Auf dem Blumenmarkt lagen die Farben dichter beieinander als zuvor in den Straßen. Verpackte Sträuße standen in Papier und transparenter Folie, darunter rote Rosen, Lilien und Sonnenblumen; dahinter reihten sich weitere Pflanzen und Dekorationen. Auf dem gepflasterten Platz warteten Hortensien in Rosa, Blau und Lila ordentlich in Pappkartons. Es war kein stilles Arrangement, sondern sichtbar Verkaufsware in einer belebten Stadt. Carlexander betrachtete die präzise Anordnung mit Anerkennung. Briemma verzichtete auf einen Kommentar zu seinem Kontrollreflex. Die Blumen waren bereits ausreichend sortiert und benötigten keine zusätzliche Tabelle.

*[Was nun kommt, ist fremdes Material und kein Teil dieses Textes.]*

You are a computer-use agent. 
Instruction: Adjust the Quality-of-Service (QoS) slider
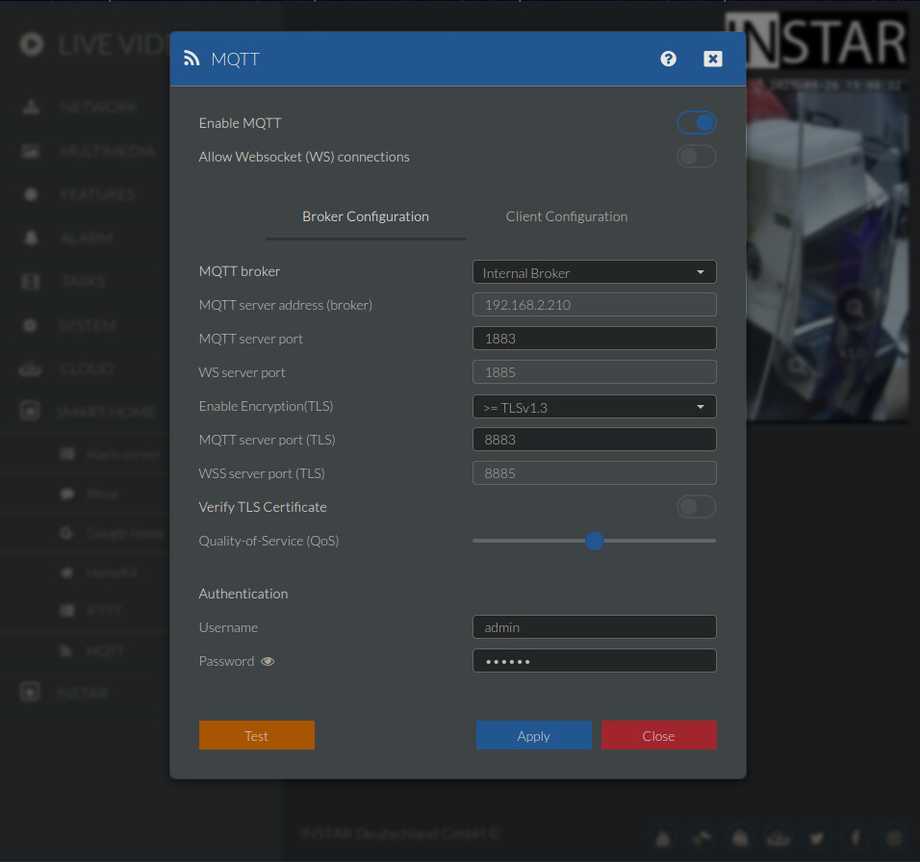[595, 540]
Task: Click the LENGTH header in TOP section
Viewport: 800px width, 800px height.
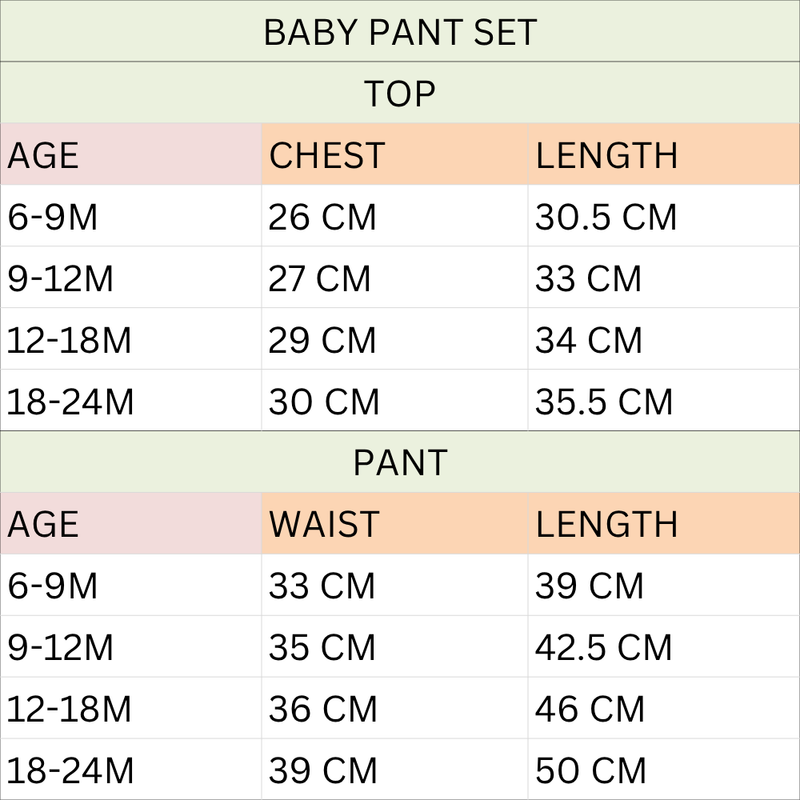Action: tap(664, 154)
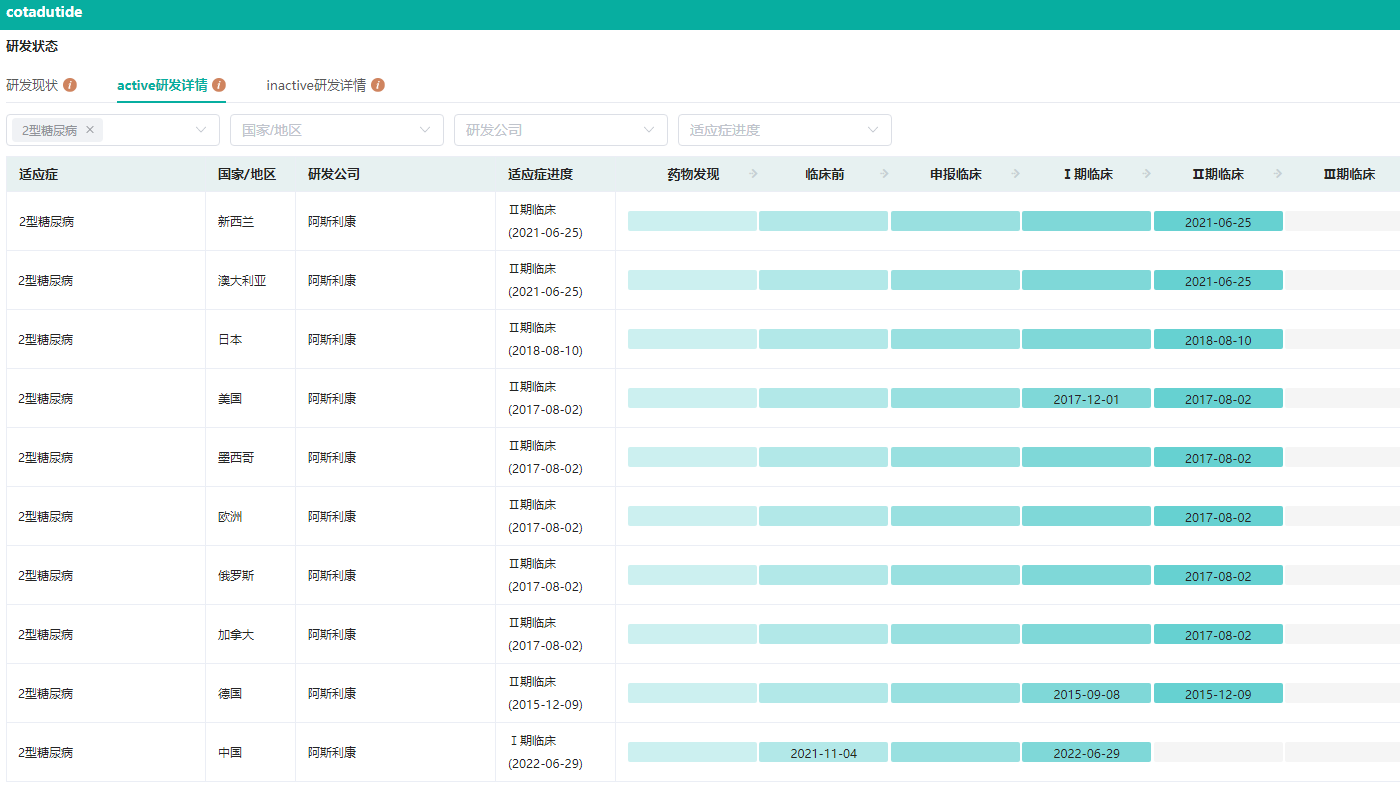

Wenige Schritte später wurde die Altstadt wieder schmal. Eine dichte grüne Rankpflanze bedeckte eine alte Mauer; davor stand ein hölzerner Pflanzkasten mit Steinen und kleinen Pflanzen in der gepflasterten Gasse. Ein eleganter Innenhof setzte diese ruhige Folge fort: kleiner Steinboden, Pflanzen in Töpfen und Körben, eine Holzbalkendecke und ein Treppenhaus im Hintergrund. Hier war keine sichtbare Handlung nötig. Die Architektur übernahm den Abschnitt selbst. Briemma ging mit ihrem eleganten Gehstock in gleichmäßigem Tempo weiter, während Carlexander den seltenen Zustand akzeptierte, dass ein Ort auch ohne seine Einordnung verständlich blieb.
Dann kamen die Brunnen. Zuerst stand einer mitten im Stadtbild, umgeben von Menschen, historischen Gebäuden, Balkonen und Palmen. Danach folgte ein rechteckiges Becken mit Fontänen in einer gepflegten Parkanlage zwischen Büschen, Bäumen und Blumenbeeten. Ein weiterer Blick verband sprudelndes Wasser und Bäume wieder mit der gotischen Kathedrale im Hintergrund. Neben einem Brunnen wartete außerdem eine Pferdekutsche mit Fahrer; auf einem gepflasterten Platz stand schließlich ein großes Panda-Maskottchen vor Steinmauer und Bäumen, während eine Person am Rand saß. Palma hatte damit auch den Bereich unerwarteter Reisebeobachtungen vollständig abgedeckt.
Zum Schluss öffnete sich der Blick noch einmal weit. Vor blauem Himmel und hellen Wolken stand die gotische Kathedrale über dem türkisfarbenen Meer, dahinter zeichneten sich Berge ab. Die letzte Küstenansicht nahm Hafen, ruhiges Wasser, Stadt und ein historisch wirkendes Gebäude zusammen, ohne das mögliche Bauwerk näher festzulegen. Carlexander sah zurück auf einen Mittag aus Steinportalen, Marktständen, Austern, Blumen, Brunnen und einem Panda, der keine weitere Erklärung angeboten hatte. „Hast du alles erfasst?“, fragte Briemma. „Nein“, sagte Carlexander. Für Palma war das vermutlich die realistischste Form eines Abschlusses.